_Your objective_: For the data below, please report each line where the word "large" is found.

_Records shown_:
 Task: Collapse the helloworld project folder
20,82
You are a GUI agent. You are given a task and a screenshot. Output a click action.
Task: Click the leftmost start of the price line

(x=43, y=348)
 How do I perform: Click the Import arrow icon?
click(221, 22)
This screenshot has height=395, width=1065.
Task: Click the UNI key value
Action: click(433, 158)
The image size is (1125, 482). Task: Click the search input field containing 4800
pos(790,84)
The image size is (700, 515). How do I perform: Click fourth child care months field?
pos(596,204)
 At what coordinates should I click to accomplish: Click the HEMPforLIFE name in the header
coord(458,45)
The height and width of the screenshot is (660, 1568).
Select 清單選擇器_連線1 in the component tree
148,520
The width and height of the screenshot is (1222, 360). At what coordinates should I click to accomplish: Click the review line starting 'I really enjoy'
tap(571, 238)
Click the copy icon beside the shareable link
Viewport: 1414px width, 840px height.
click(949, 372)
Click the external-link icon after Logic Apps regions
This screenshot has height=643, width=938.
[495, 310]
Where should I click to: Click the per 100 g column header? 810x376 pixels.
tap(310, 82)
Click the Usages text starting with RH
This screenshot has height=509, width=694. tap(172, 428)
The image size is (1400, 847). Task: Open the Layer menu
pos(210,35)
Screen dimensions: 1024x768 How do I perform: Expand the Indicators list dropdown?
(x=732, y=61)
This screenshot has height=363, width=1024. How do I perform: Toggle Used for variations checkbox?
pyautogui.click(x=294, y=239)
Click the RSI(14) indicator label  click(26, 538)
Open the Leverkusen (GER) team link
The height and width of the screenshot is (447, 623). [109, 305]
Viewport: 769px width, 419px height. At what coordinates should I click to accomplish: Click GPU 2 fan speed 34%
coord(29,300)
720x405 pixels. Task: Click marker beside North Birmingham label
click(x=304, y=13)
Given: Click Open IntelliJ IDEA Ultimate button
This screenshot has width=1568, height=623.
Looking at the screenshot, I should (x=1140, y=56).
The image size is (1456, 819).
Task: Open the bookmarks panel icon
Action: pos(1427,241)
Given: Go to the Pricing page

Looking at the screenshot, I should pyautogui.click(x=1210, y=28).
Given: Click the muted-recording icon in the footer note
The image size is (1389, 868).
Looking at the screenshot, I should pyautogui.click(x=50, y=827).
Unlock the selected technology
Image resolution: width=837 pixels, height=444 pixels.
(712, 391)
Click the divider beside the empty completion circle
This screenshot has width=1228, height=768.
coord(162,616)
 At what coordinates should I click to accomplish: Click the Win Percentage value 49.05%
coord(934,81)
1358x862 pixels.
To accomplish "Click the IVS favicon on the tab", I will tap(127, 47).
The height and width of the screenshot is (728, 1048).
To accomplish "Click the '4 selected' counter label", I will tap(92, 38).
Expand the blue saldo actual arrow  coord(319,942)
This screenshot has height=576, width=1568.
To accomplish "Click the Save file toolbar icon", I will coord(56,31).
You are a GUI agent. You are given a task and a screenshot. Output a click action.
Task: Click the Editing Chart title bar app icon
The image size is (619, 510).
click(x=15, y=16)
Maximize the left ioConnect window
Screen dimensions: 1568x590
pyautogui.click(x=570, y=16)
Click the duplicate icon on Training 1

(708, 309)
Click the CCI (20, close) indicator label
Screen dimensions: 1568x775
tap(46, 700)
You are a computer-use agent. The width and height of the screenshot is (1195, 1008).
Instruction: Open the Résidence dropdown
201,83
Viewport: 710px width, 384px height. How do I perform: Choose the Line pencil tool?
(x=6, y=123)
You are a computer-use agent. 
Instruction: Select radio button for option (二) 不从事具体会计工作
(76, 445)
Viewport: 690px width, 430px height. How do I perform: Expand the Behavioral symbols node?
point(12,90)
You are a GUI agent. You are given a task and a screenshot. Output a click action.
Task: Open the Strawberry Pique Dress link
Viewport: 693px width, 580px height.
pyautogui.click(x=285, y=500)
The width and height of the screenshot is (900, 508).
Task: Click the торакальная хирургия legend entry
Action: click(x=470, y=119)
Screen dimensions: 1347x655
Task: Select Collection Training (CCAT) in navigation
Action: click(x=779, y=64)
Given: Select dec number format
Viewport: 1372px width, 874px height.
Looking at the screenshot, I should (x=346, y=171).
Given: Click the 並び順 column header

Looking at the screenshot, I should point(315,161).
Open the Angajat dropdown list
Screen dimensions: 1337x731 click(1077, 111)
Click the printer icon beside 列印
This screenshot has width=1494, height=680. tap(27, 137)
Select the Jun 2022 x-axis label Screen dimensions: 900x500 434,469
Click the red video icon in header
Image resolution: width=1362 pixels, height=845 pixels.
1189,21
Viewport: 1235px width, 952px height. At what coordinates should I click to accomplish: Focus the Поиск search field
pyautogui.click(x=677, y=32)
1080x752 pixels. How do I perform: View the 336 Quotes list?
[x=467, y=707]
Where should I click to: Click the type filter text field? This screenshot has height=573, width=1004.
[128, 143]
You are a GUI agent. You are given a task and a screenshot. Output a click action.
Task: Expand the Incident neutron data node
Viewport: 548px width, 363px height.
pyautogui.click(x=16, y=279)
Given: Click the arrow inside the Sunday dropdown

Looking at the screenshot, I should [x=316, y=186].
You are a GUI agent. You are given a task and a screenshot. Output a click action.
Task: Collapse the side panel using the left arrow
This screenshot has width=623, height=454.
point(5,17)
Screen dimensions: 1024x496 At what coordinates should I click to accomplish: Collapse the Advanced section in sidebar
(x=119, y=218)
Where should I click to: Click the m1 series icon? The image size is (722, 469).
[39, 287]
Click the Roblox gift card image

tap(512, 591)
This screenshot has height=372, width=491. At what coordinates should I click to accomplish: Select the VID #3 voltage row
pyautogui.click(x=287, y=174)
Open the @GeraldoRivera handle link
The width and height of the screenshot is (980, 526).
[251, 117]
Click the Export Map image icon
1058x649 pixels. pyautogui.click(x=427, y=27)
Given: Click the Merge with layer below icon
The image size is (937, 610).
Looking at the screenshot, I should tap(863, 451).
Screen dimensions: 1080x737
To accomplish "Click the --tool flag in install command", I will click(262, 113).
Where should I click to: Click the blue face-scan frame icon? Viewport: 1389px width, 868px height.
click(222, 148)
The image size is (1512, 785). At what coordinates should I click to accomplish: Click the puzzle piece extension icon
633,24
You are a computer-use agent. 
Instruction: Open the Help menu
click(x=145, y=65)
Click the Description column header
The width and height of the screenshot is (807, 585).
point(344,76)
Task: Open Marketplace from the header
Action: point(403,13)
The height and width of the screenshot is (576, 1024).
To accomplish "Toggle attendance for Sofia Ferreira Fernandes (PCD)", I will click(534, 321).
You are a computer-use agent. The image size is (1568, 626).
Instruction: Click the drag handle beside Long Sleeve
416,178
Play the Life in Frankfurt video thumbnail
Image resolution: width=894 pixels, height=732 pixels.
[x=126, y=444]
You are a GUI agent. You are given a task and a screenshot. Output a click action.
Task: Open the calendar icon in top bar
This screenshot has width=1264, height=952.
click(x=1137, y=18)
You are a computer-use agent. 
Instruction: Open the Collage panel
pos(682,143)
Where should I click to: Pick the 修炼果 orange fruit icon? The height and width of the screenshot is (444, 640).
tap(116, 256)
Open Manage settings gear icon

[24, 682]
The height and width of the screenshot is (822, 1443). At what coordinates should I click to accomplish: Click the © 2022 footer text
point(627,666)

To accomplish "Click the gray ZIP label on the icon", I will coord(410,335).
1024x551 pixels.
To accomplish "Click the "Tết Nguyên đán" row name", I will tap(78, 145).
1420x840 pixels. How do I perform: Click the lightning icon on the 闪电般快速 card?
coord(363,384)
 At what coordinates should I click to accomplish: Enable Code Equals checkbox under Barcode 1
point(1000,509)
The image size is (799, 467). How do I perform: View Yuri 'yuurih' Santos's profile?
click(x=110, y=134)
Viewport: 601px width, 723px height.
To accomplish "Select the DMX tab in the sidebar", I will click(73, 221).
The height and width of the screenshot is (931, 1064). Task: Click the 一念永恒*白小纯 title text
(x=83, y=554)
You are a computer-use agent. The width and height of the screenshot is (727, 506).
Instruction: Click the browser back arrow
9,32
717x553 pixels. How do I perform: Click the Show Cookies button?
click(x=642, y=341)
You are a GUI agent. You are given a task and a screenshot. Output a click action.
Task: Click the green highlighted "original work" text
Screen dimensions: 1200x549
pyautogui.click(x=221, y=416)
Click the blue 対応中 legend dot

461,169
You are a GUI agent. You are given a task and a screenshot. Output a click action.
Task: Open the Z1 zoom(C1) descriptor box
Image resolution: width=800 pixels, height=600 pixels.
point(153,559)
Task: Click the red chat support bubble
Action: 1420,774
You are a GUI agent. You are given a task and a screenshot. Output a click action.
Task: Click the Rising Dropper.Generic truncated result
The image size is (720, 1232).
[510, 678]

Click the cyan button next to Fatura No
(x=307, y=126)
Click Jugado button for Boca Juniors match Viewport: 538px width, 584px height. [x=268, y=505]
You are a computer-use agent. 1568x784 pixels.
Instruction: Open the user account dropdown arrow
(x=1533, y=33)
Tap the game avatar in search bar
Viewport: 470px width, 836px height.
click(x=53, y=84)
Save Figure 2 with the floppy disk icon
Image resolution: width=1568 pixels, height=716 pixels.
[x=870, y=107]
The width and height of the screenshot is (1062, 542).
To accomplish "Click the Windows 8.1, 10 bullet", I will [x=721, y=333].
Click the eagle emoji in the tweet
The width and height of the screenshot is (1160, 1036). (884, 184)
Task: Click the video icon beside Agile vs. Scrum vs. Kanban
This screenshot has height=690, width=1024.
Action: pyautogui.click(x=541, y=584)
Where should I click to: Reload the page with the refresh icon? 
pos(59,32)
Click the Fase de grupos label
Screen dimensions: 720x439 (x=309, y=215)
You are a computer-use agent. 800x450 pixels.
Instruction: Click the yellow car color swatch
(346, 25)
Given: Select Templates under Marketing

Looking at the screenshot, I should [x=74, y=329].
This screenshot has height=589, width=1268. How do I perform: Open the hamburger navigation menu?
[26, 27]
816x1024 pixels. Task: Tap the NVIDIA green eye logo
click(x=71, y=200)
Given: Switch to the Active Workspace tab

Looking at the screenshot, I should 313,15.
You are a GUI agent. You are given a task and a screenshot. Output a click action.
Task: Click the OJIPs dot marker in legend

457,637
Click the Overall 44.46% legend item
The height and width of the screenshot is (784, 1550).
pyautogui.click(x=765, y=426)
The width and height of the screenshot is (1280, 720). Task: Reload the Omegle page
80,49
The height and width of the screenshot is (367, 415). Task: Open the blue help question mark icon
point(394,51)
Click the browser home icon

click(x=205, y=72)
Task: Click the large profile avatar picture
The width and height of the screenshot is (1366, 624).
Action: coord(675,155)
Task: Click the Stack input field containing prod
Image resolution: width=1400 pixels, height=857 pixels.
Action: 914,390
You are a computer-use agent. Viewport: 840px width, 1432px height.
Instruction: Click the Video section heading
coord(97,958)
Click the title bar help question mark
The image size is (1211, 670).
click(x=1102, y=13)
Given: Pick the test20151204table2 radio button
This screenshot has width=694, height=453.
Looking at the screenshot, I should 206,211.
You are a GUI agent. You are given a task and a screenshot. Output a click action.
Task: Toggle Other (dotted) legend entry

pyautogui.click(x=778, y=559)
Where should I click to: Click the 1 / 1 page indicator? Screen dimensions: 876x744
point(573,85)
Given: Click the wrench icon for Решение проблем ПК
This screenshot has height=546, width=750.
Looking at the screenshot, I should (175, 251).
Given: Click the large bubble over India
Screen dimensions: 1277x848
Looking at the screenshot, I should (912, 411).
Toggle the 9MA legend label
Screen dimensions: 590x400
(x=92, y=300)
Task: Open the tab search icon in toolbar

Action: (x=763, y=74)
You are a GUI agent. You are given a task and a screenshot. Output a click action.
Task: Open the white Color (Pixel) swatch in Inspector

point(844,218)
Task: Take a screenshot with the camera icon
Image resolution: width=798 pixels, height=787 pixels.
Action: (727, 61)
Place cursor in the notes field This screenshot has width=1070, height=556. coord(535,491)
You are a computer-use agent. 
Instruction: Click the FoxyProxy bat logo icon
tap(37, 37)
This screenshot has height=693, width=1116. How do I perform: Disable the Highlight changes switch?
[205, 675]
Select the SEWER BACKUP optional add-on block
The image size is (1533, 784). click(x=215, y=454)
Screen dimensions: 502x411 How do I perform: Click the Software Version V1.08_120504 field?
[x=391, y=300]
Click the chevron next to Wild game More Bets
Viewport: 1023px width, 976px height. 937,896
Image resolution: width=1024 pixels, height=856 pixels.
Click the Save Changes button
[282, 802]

_Response to the exercise_:
Task: Click the large profile avatar picture
Given: Click the large bubble over India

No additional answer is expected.